- [Your task]: Print the lines of the entries below from the one with "Given: Add stage" through the final line, exactly as they appear. The pictures are not part of the copy.

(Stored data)
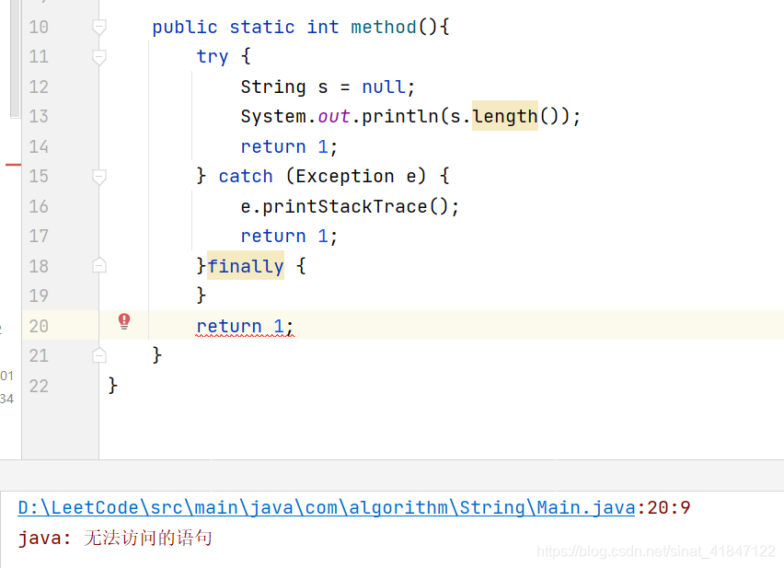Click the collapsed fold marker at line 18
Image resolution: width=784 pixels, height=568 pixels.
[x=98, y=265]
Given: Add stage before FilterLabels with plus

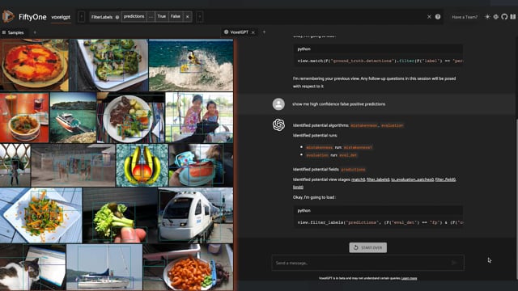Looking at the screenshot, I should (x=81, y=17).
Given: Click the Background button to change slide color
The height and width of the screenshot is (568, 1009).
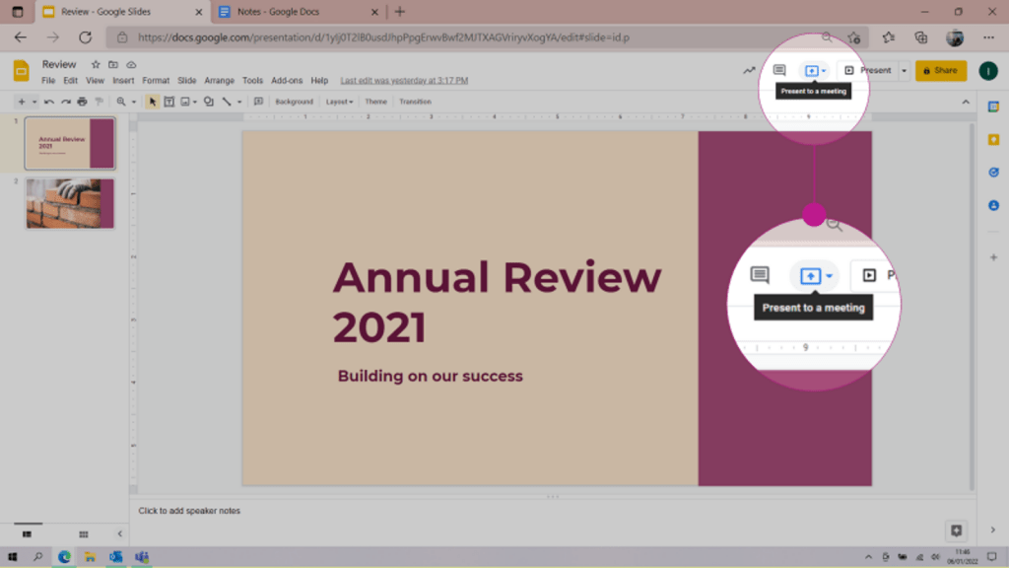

- [Solution below]:
Given: Add stage before FilterLabels with plus

Looking at the screenshot, I should (x=81, y=17).
Given: Click the Background button to change slide color
The height and width of the screenshot is (568, 1009).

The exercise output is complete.